_BRIEF_
Below are some records; each one is to be set down again exactly.

[Collected data]
Start of Block
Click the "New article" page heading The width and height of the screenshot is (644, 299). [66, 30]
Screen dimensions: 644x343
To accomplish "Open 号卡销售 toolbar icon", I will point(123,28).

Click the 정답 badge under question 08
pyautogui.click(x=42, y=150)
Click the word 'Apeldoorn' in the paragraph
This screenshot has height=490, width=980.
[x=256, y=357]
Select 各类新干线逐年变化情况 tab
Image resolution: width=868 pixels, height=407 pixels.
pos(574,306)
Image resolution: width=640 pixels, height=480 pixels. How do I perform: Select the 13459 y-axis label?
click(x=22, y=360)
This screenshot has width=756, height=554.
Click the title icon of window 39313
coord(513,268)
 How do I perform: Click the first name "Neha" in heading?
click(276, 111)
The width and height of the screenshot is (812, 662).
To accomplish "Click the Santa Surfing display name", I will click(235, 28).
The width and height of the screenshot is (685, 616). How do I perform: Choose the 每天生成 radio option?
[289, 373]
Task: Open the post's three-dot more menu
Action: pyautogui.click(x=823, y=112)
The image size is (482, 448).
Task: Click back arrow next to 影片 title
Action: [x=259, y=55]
End of Block
_RESPONSE TO THE EXERCISE_
Click the "New article" page heading The width and height of the screenshot is (644, 299). [66, 30]
Screen dimensions: 644x343
To accomplish "Open 号卡销售 toolbar icon", I will point(123,28).

Click the 정답 badge under question 08
pyautogui.click(x=42, y=150)
Click the word 'Apeldoorn' in the paragraph
This screenshot has height=490, width=980.
[x=256, y=357]
Select 各类新干线逐年变化情况 tab
Image resolution: width=868 pixels, height=407 pixels.
pos(574,306)
Image resolution: width=640 pixels, height=480 pixels. How do I perform: Select the 13459 y-axis label?
click(x=22, y=360)
This screenshot has width=756, height=554.
Click the title icon of window 39313
coord(513,268)
 How do I perform: Click the first name "Neha" in heading?
click(276, 111)
The width and height of the screenshot is (812, 662).
To accomplish "Click the Santa Surfing display name", I will click(235, 28).
The width and height of the screenshot is (685, 616). How do I perform: Choose the 每天生成 radio option?
[289, 373]
Task: Open the post's three-dot more menu
Action: pyautogui.click(x=823, y=112)
The image size is (482, 448).
Task: Click back arrow next to 影片 title
Action: [x=259, y=55]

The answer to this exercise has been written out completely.